/beattrack

Track the beat in music

Primary LanguageGoApache License 2.0Apache-2.0

beattrack - Track the rhythm of music in a wav file.

Beattrack is a command-line application that tracks the rhythm of music. The primary application is to play video frame-by-frame to the rhythm of the sound track.

beattrack is ignorant of musical structure. I simply detects and tracks the rhythm of sound energy produced by the music. In the rest of this description beat will refer to the rhythm detected by beattrack. This rhythm will be the fastest rhythm in the music and the real beat will typically be a factor of this rhythm, for example: half or one quarter of the "beat" reported by beattrack.

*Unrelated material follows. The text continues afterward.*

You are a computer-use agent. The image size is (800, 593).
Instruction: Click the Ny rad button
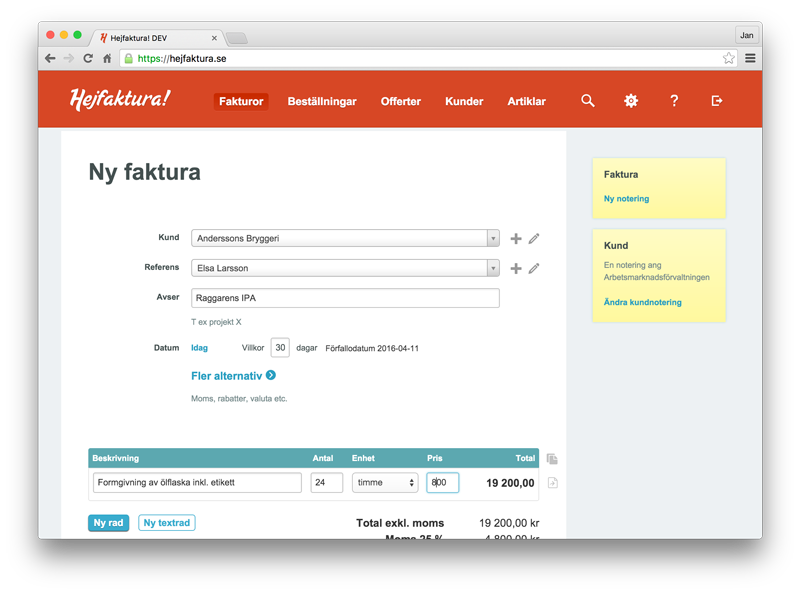click(109, 523)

beattrack processes the sound track in a sequence of consecutive 2 second frames. For every frame it writes a frame record (see Output below) containing:

  1. The frame number. The first frame has number 0.
  2. The frame offset in the demultiplexed stream of samples.
  3. The offset of the first beat in the frame.
  4. The number of samples between beats in the frame.

In addition to the frame records beattrack also reports the sample rate in Hz of the wav file as well as the average beats per second for the whole file.

Running beattrack

Run beattrack -h for help.

Input

The input is a wav file.

Output

beattrack produces a JSON file containing the following data structure:

type OutRecord struct {
	FileName           string  // Input file
	SampleRate         int     // Hz
	AverageBeatsPerSec float64 // Average of the whole file
	FrameRecords       []*OutFrameRecord
}

type OutFrameRecord struct {
	FrameNo   int
	FrameOffs int // offset of this frame in number of samples from start of channel
	BeatOffs  int // offset of the first beat from the start of the frame in samples
	BeatLen   int // length of a beat in this frame in samples
}

Using the frame records

FrameNo gives the number of the frame, in the range 0..n. Each frame spans 2 seconds of music. Thus frame 0 covers 0..2 sec, frame 1 covers 2..4 sec, etc.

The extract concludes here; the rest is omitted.